‘Street Gang’: How ‘Sesame Street’ team created a kids’ show not like the others

Chicago Sun-Times /

Big Bird, the Muppet manipulated by Caroll Spinney (right), was designed to have the mindset of a 4-year-old, “Street Gang” reveals. Sesame Workshop

Sunny day, sweepin' the clouds away

On my way to where the air is sweet

Can you tell me how to get, how to get to Sesame Street...

Sorry, but if I have to hear the "Sesame Street" theme in my head as I write this review, it's only fair you join me --- and don't even pretend you're not hearing it at this very moment.

That's the thing about "Sesame Street." It's in our heads and in our hearts and in our memories forever, and we're all the better for it. So yes, the documentary "Street Gang: How We Got to Sesame Street" is an unabashed love letter to the first 20 years of the most influential, most beloved and most enduring children's program in television history, and why not?
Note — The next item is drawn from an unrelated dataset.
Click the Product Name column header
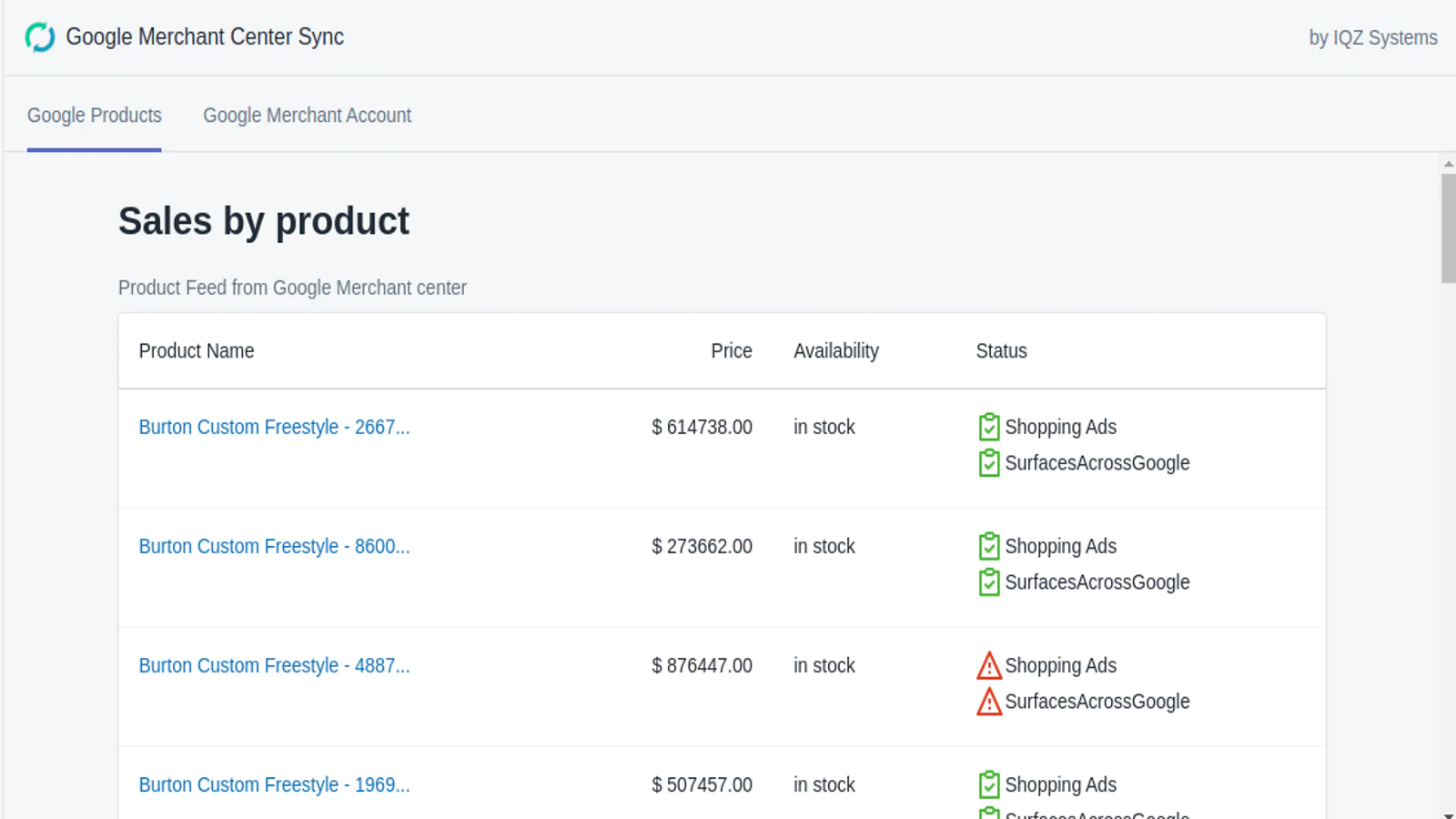 pyautogui.click(x=197, y=351)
Nobody wants to see an expose ripping the lid off Oscar the Grouch's trash can to tell the real story about the longstanding feud between Bert and Ernie and the ugly truths about Big Bird's prima donna behavior, and I'm just kidding, none of that ever happened! By all accounts, Big Bird was a real sweetheart to work with, and Bert and Ernie got along just fine off set.

Told in sober, straightforward, no-frills fashion --- a bit of a letdown, given the groundbreaking creativity of the subject matter --- "Street Gang" takes us back to the late 1960s, when Children's Television Workshop co-founder Joan Ganz Cooney (now 91 and a participant in the doc) and the late writer-producer-director Jon Stone co-created a revolutionary children's show aimed at educating and entertaining kids, particularly minorities in the inner cities. We see fascinating archival footage and still photos of pitch meetings (pure "Mad Men" stuff) and test videos and the building of the remarkable set, which looked like a real street in a real city.
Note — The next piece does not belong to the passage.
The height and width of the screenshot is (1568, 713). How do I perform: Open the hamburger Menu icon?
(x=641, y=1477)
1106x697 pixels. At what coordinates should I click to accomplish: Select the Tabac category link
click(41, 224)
As for the Muppets: Jim Henson's fantastically funny puppets were already popular on late-night talk shows and variety programs, but they achieved true icon status when the idea was hatched to have Big Bird and Oscar the Grouch et al., interacting with the humans right there on the block, no explanations provided or questions asked. That's just the way it was on Sesame Street. You were accepted whether you were white or Black or Latino or a giant yellow talking bird. Genius!
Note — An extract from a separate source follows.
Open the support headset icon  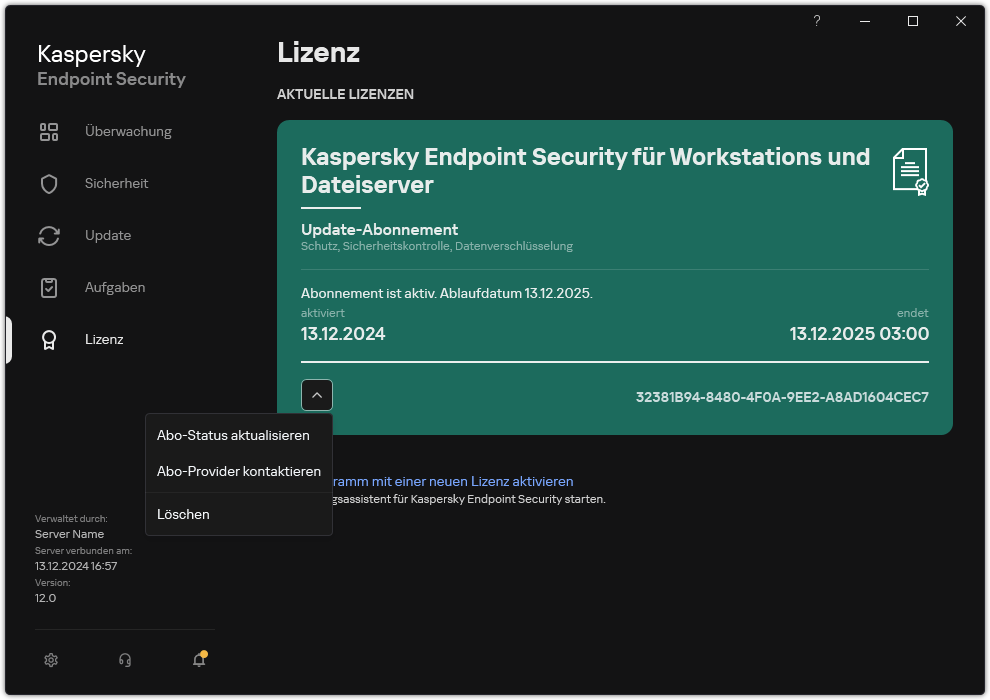125,660
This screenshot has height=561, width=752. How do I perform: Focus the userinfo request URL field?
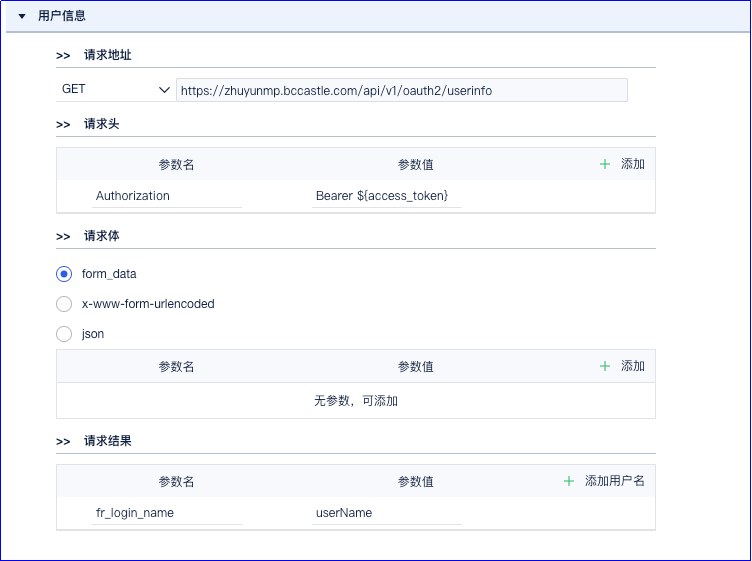[x=402, y=90]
"Sesame Street" was an instant sensation --- though there was some resistance from television programming to its integrated setting, as we see in news footage in which a Mississippi public television station representative tries to justify not airing the program. (When Mississippi's commercial TV stations started carrying the show, the public TV station changed its tune.)

We learn of the evolution of Caroll Spinney's Big Bird, as the decision was made to basically make him a 4-year-old, so he'd reflect the mindset of the young "Sesame Street" viewer. (This was never more evident than in the 1983 episode that addressed the death of actor Will Lee by having Big Bird process --- with the help of his human friends --- the death of Lee's character, the shopkeeper Mr. Hooper.) And we're reminded of Sesame Street's long and admirable history of addressing social issues when we see a clip of Jesse Jackson on the show in 1972, leading a group of children in a chant of "I Am Somebody."

Director Marilyn Agrelo does a remarkable job of following multiple storylines; it really did take a village to build "Sesame Street." We follow the journeys of Ganz and her Children's Television Workshop partner Lloyd Morrisett; legendary music composer Joe Raposo (who spoke to the outcast in all of us when he wrote "Being Green"); actors such as Sonia "Maria" Manzano and Emilio "Luis" Delgado, and, of course, Jim Henson. In cases where the subjects are no longer with us, we often hear fond memories from their grown children. We also feel the pain of Matt Robinson, who was the original Gordon on the show and created a Black Muppet named Roosevelt Franklin --- a character that was phased out after criticism from Black parents that Roosevelt perpetuated stereotypes.

"Street Gang" draws the curtain on the "Sesame Street" timeline with the death of Jim Henson in 1990, at the age of 53. Mr. Henson left behind a body of work that continues to endure today, but a great deal of his legacy remains on Sesame Street, and this film tells us exactly how he and everyone else got there.